WHAT IS EXPECTED> Put the rows below into a Markdown table with two columns, No. and Line. Number each line and leave out the blank ones.

━━ ENTRIES

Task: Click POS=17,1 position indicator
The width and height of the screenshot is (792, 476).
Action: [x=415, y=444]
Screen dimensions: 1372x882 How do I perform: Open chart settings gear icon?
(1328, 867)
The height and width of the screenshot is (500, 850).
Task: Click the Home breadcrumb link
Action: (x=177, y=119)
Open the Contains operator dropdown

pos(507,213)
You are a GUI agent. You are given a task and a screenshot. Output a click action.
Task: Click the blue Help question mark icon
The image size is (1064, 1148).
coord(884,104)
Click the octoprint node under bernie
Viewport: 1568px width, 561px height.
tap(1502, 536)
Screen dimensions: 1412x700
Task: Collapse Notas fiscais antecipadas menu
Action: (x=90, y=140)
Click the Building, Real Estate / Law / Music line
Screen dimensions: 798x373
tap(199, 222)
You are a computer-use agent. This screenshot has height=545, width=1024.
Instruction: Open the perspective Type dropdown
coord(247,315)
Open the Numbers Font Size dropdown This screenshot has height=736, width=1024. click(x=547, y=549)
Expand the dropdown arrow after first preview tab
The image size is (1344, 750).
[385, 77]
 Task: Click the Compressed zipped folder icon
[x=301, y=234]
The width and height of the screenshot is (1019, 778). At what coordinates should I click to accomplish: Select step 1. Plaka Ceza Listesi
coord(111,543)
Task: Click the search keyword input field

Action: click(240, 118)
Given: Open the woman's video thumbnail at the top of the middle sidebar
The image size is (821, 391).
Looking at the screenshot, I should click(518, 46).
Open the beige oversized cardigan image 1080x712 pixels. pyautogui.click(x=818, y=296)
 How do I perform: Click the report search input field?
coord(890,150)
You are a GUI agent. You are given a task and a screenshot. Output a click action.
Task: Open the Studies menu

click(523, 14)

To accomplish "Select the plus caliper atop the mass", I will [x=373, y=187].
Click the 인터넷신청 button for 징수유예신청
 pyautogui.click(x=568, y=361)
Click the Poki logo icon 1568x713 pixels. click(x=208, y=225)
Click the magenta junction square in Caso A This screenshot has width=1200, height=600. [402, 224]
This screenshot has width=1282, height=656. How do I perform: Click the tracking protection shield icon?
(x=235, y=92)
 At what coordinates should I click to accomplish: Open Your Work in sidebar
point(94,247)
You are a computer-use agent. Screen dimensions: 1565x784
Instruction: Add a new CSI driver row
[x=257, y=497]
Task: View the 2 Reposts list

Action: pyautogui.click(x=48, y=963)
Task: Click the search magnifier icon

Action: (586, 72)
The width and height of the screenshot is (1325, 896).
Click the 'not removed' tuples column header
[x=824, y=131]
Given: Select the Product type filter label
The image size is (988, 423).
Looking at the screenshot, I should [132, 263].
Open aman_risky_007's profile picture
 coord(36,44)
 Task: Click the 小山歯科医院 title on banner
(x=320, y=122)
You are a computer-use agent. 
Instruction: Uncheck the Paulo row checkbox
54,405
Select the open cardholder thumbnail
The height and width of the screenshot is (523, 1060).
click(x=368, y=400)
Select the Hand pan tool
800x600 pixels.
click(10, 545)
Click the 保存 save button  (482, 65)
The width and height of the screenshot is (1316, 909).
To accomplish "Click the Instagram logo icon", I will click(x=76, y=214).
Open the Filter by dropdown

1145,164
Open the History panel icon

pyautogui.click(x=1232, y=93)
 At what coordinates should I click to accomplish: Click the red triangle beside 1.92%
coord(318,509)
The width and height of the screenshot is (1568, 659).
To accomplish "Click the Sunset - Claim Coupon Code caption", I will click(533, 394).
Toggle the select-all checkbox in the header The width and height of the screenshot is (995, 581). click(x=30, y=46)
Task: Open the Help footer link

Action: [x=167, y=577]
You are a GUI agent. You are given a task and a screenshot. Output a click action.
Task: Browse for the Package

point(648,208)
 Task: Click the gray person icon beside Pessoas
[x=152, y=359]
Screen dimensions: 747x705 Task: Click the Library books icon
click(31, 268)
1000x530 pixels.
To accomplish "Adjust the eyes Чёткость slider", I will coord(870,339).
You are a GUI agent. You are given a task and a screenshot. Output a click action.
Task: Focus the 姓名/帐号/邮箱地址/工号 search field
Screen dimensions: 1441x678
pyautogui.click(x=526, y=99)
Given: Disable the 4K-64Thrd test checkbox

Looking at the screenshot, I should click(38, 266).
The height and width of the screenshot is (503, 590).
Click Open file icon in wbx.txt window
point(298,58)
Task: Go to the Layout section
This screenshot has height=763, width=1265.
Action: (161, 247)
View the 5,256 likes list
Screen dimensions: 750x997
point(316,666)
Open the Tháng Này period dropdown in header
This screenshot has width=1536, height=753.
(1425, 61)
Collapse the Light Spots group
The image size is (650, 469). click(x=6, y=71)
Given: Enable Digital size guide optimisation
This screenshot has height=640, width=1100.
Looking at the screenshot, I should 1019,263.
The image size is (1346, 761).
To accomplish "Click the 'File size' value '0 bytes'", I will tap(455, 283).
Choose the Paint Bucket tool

━━━━

SOLVED EXERCISE>
| No. | Line |
|---|---|
| 1 | Task: Click POS=17,1 position indicator |
| 2 | The width and height of the screenshot is (792, 476). |
| 3 | Action: [x=415, y=444] |
| 4 | Screen dimensions: 1372x882 How do I perform: Open chart settings gear icon? |
| 5 | (1328, 867) |
| 6 | The height and width of the screenshot is (500, 850). |
| 7 | Task: Click the Home breadcrumb link |
| 8 | Action: (x=177, y=119) |
| 9 | Open the Contains operator dropdown |
| 10 | pos(507,213) |
| 11 | You are a GUI agent. You are given a task and a screenshot. Output a click action. |
| 12 | Task: Click the blue Help question mark icon |
| 13 | The image size is (1064, 1148). |
| 14 | coord(884,104) |
| 15 | Click the octoprint node under bernie |
| 16 | Viewport: 1568px width, 561px height. |
| 17 | tap(1502, 536) |
| 18 | Screen dimensions: 1412x700 |
| 19 | Task: Collapse Notas fiscais antecipadas menu |
| 20 | Action: (x=90, y=140) |
| 21 | Click the Building, Real Estate / Law / Music line |
| 22 | Screen dimensions: 798x373 |
| 23 | tap(199, 222) |
| 24 | You are a computer-use agent. This screenshot has height=545, width=1024. |
| 25 | Instruction: Open the perspective Type dropdown |
| 26 | coord(247,315) |
| 27 | Open the Numbers Font Size dropdown This screenshot has height=736, width=1024. click(x=547, y=549) |
| 28 | Expand the dropdown arrow after first preview tab |
| 29 | The image size is (1344, 750). |
| 30 | [385, 77] |
| 31 |  Task: Click the Compressed zipped folder icon |
| 32 | [x=301, y=234] |
| 33 | The width and height of the screenshot is (1019, 778). At what coordinates should I click to accomplish: Select step 1. Plaka Ceza Listesi |
| 34 | coord(111,543) |
| 35 | Task: Click the search keyword input field |
| 36 | Action: click(240, 118) |
| 37 | Given: Open the woman's video thumbnail at the top of the middle sidebar |
| 38 | The image size is (821, 391). |
| 39 | Looking at the screenshot, I should click(518, 46). |
| 40 | Open the beige oversized cardigan image 1080x712 pixels. pyautogui.click(x=818, y=296) |
| 41 |  How do I perform: Click the report search input field? |
| 42 | coord(890,150) |
| 43 | You are a GUI agent. You are given a task and a screenshot. Output a click action. |
| 44 | Task: Open the Studies menu |
| 45 | click(523, 14) |
| 46 | To accomplish "Select the plus caliper atop the mass", I will [x=373, y=187]. |
| 47 | Click the 인터넷신청 button for 징수유예신청 |
| 48 |  pyautogui.click(x=568, y=361) |
| 49 | Click the Poki logo icon 1568x713 pixels. click(x=208, y=225) |
| 50 | Click the magenta junction square in Caso A This screenshot has width=1200, height=600. [402, 224] |
| 51 | This screenshot has width=1282, height=656. How do I perform: Click the tracking protection shield icon? |
| 52 | (x=235, y=92) |
| 53 |  At what coordinates should I click to accomplish: Open Your Work in sidebar |
| 54 | point(94,247) |
| 55 | You are a computer-use agent. Screen dimensions: 1565x784 |
| 56 | Instruction: Add a new CSI driver row |
| 57 | [x=257, y=497] |
| 58 | Task: View the 2 Reposts list |
| 59 | Action: pyautogui.click(x=48, y=963) |
| 60 | Task: Click the search magnifier icon |
| 61 | Action: (586, 72) |
| 62 | The width and height of the screenshot is (1325, 896). |
| 63 | Click the 'not removed' tuples column header |
| 64 | [x=824, y=131] |
| 65 | Given: Select the Product type filter label |
| 66 | The image size is (988, 423). |
| 67 | Looking at the screenshot, I should [132, 263]. |
| 68 | Open aman_risky_007's profile picture |
| 69 |  coord(36,44) |
| 70 |  Task: Click the 小山歯科医院 title on banner |
| 71 | (x=320, y=122) |
| 72 | You are a computer-use agent.  |
| 73 | Instruction: Uncheck the Paulo row checkbox |
| 74 | 54,405 |
| 75 | Select the open cardholder thumbnail |
| 76 | The height and width of the screenshot is (523, 1060). |
| 77 | click(x=368, y=400) |
| 78 | Select the Hand pan tool |
| 79 | 800x600 pixels. |
| 80 | click(10, 545) |
| 81 | Click the 保存 save button  (482, 65) |
| 82 | The width and height of the screenshot is (1316, 909). |
| 83 | To accomplish "Click the Instagram logo icon", I will click(x=76, y=214). |
| 84 | Open the Filter by dropdown |
| 85 | 1145,164 |
| 86 | Open the History panel icon |
| 87 | pyautogui.click(x=1232, y=93) |
| 88 |  At what coordinates should I click to accomplish: Click the red triangle beside 1.92% |
| 89 | coord(318,509) |
| 90 | The width and height of the screenshot is (1568, 659). |
| 91 | To accomplish "Click the Sunset - Claim Coupon Code caption", I will click(533, 394). |
| 92 | Toggle the select-all checkbox in the header The width and height of the screenshot is (995, 581). click(x=30, y=46) |
| 93 | Task: Open the Help footer link |
| 94 | Action: [x=167, y=577] |
| 95 | You are a GUI agent. You are given a task and a screenshot. Output a click action. |
| 96 | Task: Browse for the Package |
| 97 | point(648,208) |
| 98 |  Task: Click the gray person icon beside Pessoas |
| 99 | [x=152, y=359] |
| 100 | Screen dimensions: 747x705 Task: Click the Library books icon |
| 101 | click(31, 268) |
| 102 | 1000x530 pixels. |
| 103 | To accomplish "Adjust the eyes Чёткость slider", I will coord(870,339). |
| 104 | You are a GUI agent. You are given a task and a screenshot. Output a click action. |
| 105 | Task: Focus the 姓名/帐号/邮箱地址/工号 search field |
| 106 | Screen dimensions: 1441x678 |
| 107 | pyautogui.click(x=526, y=99) |
| 108 | Given: Disable the 4K-64Thrd test checkbox |
| 109 | Looking at the screenshot, I should click(38, 266). |
| 110 | The height and width of the screenshot is (503, 590). |
| 111 | Click Open file icon in wbx.txt window |
| 112 | point(298,58) |
| 113 | Task: Go to the Layout section |
| 114 | This screenshot has height=763, width=1265. |
| 115 | Action: (161, 247) |
| 116 | View the 5,256 likes list |
| 117 | Screen dimensions: 750x997 |
| 118 | point(316,666) |
| 119 | Open the Tháng Này period dropdown in header |
| 120 | This screenshot has width=1536, height=753. |
| 121 | (1425, 61) |
| 122 | Collapse the Light Spots group |
| 123 | The image size is (650, 469). click(x=6, y=71) |
| 124 | Given: Enable Digital size guide optimisation |
| 125 | This screenshot has height=640, width=1100. |
| 126 | Looking at the screenshot, I should 1019,263. |
| 127 | The image size is (1346, 761). |
| 128 | To accomplish "Click the 'File size' value '0 bytes'", I will tap(455, 283). |
| 129 | Choose the Paint Bucket tool |